La batalla de El Hierro

David Cabrera y Javier Armas, de la Asamblea Herreña y la Agrupación Herreña Independiente: el insularismo dividido

El Hierro elige tres diputados en las elecciones regionales. Mucha gente cree que es un exceso, que son muchos escaños. Desde el punto de vista de la proporcionalidad de esa representación, sin duda lo son: se puede conseguir un diputado en El Hierro por poco más de mil votos. De hecho, el PP obtuvo a su diputado regional en las pasadas elecciones por 1.161 votos. Los diputados más baratos de Tenerife –los seis logrados por el PSOE- salieron a casi 19.000 votos cada uno. Para corregir esas desigualdades en la pasada legislatura se modificó el sistema electoral canario, estableciendo una lista regional de nueve diputados que no sirvió para cambiar nada, pero puso más traseros a calentar sillones en el Parlamento. En las pasadas elecciones ganó el PSOE y pudo gobernar, pero habría ocurrido exactamente igual con el formato antiguo. Lo que permitió que gobernara el PSOE en vez de Coalición Canaria no fue la modificación de la ley electoral. Parece una burla a los que nos vendieron que la reforma electoral acabaría con el poder de los barones isloteñistas, pero si el PSOE logró gobernar fue precisamente gracias a los tres diputados de Curbelo, que costaron 2.134 votos cada uno. Y ha sido precisamente el enorme poder de Curbelo en la política regional lo que ha devuelto a las islas más pequeñas –el Hierro y La Gomera- la percepción de lo que puede llegar a valer un voto en el Parlamento. Mucho más en un momento en el que sólo el sociobarómetro de Román Rodríguez se atreve a fijar mayorías claras.

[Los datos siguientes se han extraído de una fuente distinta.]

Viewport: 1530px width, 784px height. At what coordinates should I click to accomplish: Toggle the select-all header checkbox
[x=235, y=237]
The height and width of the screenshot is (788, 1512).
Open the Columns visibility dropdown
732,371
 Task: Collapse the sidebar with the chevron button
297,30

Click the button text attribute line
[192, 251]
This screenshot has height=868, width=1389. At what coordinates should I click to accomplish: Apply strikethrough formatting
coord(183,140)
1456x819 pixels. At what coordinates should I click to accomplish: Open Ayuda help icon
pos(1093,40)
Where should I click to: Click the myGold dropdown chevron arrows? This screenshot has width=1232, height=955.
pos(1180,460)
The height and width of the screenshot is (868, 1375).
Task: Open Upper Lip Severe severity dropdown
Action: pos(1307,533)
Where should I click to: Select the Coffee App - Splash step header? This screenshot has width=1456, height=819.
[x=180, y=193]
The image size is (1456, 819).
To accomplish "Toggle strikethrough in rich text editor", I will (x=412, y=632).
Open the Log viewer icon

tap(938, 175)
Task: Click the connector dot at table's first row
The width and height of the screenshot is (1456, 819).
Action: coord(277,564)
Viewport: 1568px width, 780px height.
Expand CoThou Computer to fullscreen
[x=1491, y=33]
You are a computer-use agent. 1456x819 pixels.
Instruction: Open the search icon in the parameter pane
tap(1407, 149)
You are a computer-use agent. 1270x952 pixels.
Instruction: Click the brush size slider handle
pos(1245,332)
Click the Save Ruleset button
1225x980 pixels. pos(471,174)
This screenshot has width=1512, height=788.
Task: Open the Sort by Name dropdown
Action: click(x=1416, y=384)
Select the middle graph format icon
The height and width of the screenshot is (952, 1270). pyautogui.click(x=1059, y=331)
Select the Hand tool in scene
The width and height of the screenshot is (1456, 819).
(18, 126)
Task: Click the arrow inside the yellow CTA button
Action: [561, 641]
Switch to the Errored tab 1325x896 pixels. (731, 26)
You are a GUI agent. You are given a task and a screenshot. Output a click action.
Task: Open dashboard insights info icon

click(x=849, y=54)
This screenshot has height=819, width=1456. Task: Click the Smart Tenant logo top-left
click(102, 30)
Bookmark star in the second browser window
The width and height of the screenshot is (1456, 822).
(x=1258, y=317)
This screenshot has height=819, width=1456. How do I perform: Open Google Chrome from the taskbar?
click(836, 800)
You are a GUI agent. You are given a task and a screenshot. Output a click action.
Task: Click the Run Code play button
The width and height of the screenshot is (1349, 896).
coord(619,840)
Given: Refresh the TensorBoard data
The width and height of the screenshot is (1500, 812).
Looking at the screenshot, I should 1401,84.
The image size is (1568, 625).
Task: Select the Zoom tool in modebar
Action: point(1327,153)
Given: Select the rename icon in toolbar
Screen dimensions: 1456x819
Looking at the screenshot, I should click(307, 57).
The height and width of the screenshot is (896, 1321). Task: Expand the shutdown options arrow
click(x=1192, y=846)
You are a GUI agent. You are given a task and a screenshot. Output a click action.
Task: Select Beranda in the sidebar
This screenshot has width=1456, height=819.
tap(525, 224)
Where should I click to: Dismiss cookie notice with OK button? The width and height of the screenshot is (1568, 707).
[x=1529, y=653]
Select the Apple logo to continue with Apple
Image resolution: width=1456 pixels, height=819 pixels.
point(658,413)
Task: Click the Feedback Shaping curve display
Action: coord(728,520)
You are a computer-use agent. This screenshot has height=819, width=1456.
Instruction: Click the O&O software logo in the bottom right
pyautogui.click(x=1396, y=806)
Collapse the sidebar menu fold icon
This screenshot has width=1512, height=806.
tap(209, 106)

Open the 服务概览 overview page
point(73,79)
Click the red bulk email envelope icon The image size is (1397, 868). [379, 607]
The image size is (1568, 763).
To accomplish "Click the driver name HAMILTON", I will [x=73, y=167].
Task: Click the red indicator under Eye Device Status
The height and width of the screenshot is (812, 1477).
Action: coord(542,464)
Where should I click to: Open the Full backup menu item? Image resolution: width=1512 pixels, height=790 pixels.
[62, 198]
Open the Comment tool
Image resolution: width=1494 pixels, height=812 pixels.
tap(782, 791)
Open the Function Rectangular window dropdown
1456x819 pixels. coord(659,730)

Es por eso por lo que en El Hierro se han producido estos días dos movimientos previsibles. Uno es la decisión de David Cabrera de León, un escindido de la Agrupación Herreña Independiente, fundador ahora de Asamblea Herreña, de presentarse en estas elecciones también al Parlamento regional. En las pasadas elecciones, Cabrera presentó candidaturas al Cabildo por una Agrupación de Electores, obtuvo muy buenos resultados y cerró con el PSOE un acuerdo para repartirse el Cabildo. Desde entonces, Cabrera ha mantenido excelentes relaciones con Curbelo, con quien parece estar a partir un piñón, aunque el hombre lo disimule, porque para conseguir un diputado en El Hierro, ir de la mano de Curbelo no es precisamente la mejor garantía. La presentación de Cabrera al Parlamento, dividiendo el voto insularista, ha provocado el segundo movimiento, igualmente esperado, que es el anuncio de la Agrupación Herreña que preside Javier Armas, de presentarse en solitario a las elecciones de 2023. No es la primera vez que los insularistas herreños juegan al escondite para disimular sus vínculos con Coalición Canaria, pero quizá sí sea esta la primera en que hacerlo es una cuestión de supervivencia.

La división del insularismo herreño complica mucho las cosas tanto para la Agrupación Herreña Independiente como para David Cabrera. Si se produce un virtual empate entre ambos, podría ocurrir que el PSOE consiguiera dos diputados en vez de uno, y tanto la Agrupación como la Asamblea se quedaran colgando de la brocha. Y si alguno de los dos partidos insularistas logra un puñado de votos más, colocándose por encima de las 1.500 papeletas, lo que ocurriría es que desbancaría al otro, y sería probablemente clave para decidir hacia dónde se inclina la gobernabilidad regional.

Javier Armas, que sustituyó a Narvay Quintero en la presidencia de la Agrupación Herreña de Independientes, ha sido muy contundente estos días, en declaraciones al Diario de El Hierro, al explicar que se trata de volver a los orígenes, de recuperar la autonomía del partido que antes actuaba como delegación herreña de Coalición Canaria, y actuar desde una óptica netamente insular, sin condicionantes externos, apoyando para el futuro Gobierno a quien más ofrezca al El Hierro.

Es la extensión del sistema Curbelo, aunque está por ver si se trata sólo de una proclama de boquilla o si la AHI de Armas y Narvay Quintero realmente ha roto con Coalición. Me da que lo que ocurra va a tener mucho que ver con las matemáticas. Y no sólo con la matemática del poder regional. También con lo que sume o deje de sumar en los tres ayuntamientos y el Cabildo.